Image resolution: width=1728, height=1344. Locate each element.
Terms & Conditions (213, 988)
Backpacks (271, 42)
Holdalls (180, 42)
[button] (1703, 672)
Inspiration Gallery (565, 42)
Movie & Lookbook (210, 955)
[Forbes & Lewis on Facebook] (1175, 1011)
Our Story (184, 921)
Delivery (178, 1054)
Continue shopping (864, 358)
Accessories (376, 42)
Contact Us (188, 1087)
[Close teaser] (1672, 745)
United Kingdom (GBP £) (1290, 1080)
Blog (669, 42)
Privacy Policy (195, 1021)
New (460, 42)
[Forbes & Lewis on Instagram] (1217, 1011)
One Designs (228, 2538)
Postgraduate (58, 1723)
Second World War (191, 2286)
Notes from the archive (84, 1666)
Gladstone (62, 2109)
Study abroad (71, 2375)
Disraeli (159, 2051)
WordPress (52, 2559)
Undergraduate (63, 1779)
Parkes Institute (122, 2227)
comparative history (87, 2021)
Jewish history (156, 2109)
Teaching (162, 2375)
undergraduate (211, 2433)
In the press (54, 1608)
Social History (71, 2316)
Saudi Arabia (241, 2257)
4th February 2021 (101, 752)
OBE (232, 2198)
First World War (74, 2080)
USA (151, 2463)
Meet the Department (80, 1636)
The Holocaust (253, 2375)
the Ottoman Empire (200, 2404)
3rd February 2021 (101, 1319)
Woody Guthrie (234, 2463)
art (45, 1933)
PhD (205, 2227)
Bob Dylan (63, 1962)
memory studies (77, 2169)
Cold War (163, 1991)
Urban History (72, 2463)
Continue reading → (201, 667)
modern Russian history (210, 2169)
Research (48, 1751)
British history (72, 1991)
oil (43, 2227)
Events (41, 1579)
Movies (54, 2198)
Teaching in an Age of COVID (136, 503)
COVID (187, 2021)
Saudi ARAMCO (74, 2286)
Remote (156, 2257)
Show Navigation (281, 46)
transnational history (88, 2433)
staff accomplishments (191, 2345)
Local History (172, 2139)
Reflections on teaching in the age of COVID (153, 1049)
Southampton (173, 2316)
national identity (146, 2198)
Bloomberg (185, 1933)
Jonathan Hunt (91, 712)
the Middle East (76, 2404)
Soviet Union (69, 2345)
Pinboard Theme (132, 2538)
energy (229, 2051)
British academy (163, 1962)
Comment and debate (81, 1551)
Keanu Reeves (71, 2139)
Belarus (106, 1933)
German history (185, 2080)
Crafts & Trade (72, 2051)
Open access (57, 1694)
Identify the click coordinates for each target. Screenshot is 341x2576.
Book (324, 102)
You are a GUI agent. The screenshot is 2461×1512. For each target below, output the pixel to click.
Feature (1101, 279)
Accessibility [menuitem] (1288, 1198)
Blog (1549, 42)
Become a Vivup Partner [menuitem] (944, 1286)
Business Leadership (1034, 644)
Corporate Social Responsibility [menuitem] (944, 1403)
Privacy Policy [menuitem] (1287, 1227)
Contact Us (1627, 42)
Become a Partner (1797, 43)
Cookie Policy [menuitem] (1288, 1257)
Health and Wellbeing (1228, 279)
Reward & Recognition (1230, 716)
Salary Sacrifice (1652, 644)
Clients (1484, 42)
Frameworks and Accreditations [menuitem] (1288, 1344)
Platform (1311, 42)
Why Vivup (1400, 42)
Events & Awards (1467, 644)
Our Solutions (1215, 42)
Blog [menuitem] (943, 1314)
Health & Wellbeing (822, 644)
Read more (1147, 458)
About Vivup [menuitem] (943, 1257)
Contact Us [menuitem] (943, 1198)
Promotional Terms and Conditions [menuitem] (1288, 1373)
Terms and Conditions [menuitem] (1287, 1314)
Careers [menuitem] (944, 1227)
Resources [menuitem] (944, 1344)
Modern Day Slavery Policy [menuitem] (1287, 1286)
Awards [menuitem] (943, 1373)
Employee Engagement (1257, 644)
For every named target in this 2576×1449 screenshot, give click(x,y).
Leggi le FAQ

::::::

> _Your objective_
With the line holding "Backpacks (271, 42)" as the first and the line holding "WordPress (52, 2559)" as the last, set down that range of the entries above exactly, and nothing else.

> _Response to this task_
Backpacks (271, 42)
Holdalls (180, 42)
[button] (1703, 672)
Inspiration Gallery (565, 42)
Movie & Lookbook (210, 955)
[Forbes & Lewis on Facebook] (1175, 1011)
Our Story (184, 921)
Delivery (178, 1054)
Continue shopping (864, 358)
Accessories (376, 42)
Contact Us (188, 1087)
[Close teaser] (1672, 745)
United Kingdom (GBP £) (1290, 1080)
Blog (669, 42)
Privacy Policy (195, 1021)
New (460, 42)
[Forbes & Lewis on Instagram] (1217, 1011)
One Designs (228, 2538)
Postgraduate (58, 1723)
Second World War (191, 2286)
Notes from the archive (84, 1666)
Gladstone (62, 2109)
Study abroad (71, 2375)
Disraeli (159, 2051)
WordPress (52, 2559)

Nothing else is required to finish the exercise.